Nachdem ich meinen Rucksack auf dem Bett abgestellt hatte, gingen wir gleich ins Café, um uns einen guten Platz zu sichern. Mir war zu Ohren gekommen, dass es dort Lammsuppe und eine besondere Performance zum Start des musikalischen Wochenendes geben sollte.
Und sofort fühlte ich mich als Teil etwas sehr Besonderem. Durch das Café schallten Gelächter und viele Stimmen, Menschen fielen sich zur Begrüßung um den Hals und Malbücher lagen offen auf jedem Tisch. Dida & The Foxy Ladies eröffneten mit einem Cover von Nancy Sinatras „These Boots Are Made for Walkin’”, als die Sarfaq Ittuk ablegte, und alle 239 Mitreisenden sangen. So segelten wir in die Nacht hinein.
Natürlich hatte nicht jeder die Fähre genommen, wie wir bemerkten, als wir am Festivaltag vor Anker im Fjord bei Qooqqut erwachten. Durch müde, halbgeöffnete Augen und ein beschlagenes Fenster sah ich etwas, von dem ich glaubte, dass es kleine Eisberge im Meer wären.
Erst als ein höherer Mast in mein Blickfeld geriet, kapierte ich, dass es keine Eisberge, sondern Boote waren, die seit der letzten Nacht im Fjord vor Anker lagen.
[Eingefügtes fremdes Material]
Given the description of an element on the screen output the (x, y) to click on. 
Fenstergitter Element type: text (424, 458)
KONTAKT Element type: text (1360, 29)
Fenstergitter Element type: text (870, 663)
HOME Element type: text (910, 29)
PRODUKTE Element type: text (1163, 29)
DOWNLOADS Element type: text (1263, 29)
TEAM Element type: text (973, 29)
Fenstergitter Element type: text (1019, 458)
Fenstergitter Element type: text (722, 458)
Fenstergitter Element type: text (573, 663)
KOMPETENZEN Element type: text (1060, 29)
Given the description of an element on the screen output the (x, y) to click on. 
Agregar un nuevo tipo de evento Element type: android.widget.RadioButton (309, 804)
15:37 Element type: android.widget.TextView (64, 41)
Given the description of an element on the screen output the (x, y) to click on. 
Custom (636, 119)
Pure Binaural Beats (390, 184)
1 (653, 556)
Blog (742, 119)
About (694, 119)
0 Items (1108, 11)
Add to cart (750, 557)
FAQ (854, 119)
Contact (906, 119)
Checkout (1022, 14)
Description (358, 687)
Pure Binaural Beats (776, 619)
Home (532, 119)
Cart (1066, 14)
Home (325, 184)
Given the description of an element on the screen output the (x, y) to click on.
Dann erspähte ich die Zelte auf dem Hügel, die einen Campingplatz formierten. Ich konnte es gar nicht erwarten, an Land zu gehen.
Der Übergang von der Fähre aufs Festivalgelände geschah wie das Abfeuern einer Konfettikanone. Menschen verstreuten sich über das gesamte Gelände – einige marschierten direkt zur Musik und den Workshops, während andere zunächst in der Campingzone ihre Zelte aufbauten. Und einige Leute zogen auch los, um gleich mal ein paar Beeren zu pflücken. So begann also die Show.
Beim Qooqqut Festival ist die Freiheit das Allerbeste. Es gibt keine Regeln, was man wann tun sollte und da das Handynetz dort nicht funktioniert, hat man alle Zeit der Welt, einfach nur die wunderschöne Natur und die Gemeinschaft zu genießen.
Kinder liefen überall herum und spielten Fußball. Sie mussten vor absolut nichts Angst haben. Den ganzen Tag über rotierten wir völlig entspannt zwischen den Bandauftritten von u.a. Kimmernaq oder Resirkulert aus Norwegen, besuchten Workshop-Zelte um Kehllaute oder Maltechniken auszuprobieren, picknickten, tranken im Restaurant Qooqqut Nuan einen Kaffee und beobachteten einfach die Leute auf dem Gelände.
Als die Sonne unterging und die Abendluft abkühlte, kehrten wir zurück zur Sarfaq Ittuk, um eine weitere Nacht an Bord zu verbringen. Vom Oberdeck aus hatten wir sogar Ausblick auf zwei unterschiedliche Lichtshows, die sich uns darboten, bevor wir ablegten.
Im Spätsommer beginnt die Zeit, in welcher man die Rückkehr der Nordlichter feiern kann. An diesem besonderen Abend tanzten sie glücklich am klaren Himmel.
Vom Erdboden aus gesellten sich Flammenwerfer und Scheinwerfer dazu, welche eine farbenfrohe Show auf die Bergkulisse projizierten.
Eisberge stießen sich am Rumpf der Fähre ab, knackten und knisterten, wenn sie auf die scharfen Kanten des Gegenübers trafen. Einzelne Sonnenstrahlen linsten über den Berg in genau dem Moment, als ich am Sonntagmorgen das Außendeck betrat. Die Furchen des Narsap Sermia Gletschers gerieten so in einen klareren Fokus, als wir das erwartet hätten.
Diese Mal waren es nicht meine Augen, die mir einen Streich spielten. Mitten im eisgefüllten Nuukfjord aufzuwachen, war beeindruckend! Eine solch sinnliche Erfahrung direkt zum Aufstehen macht Kaffee überflüssig.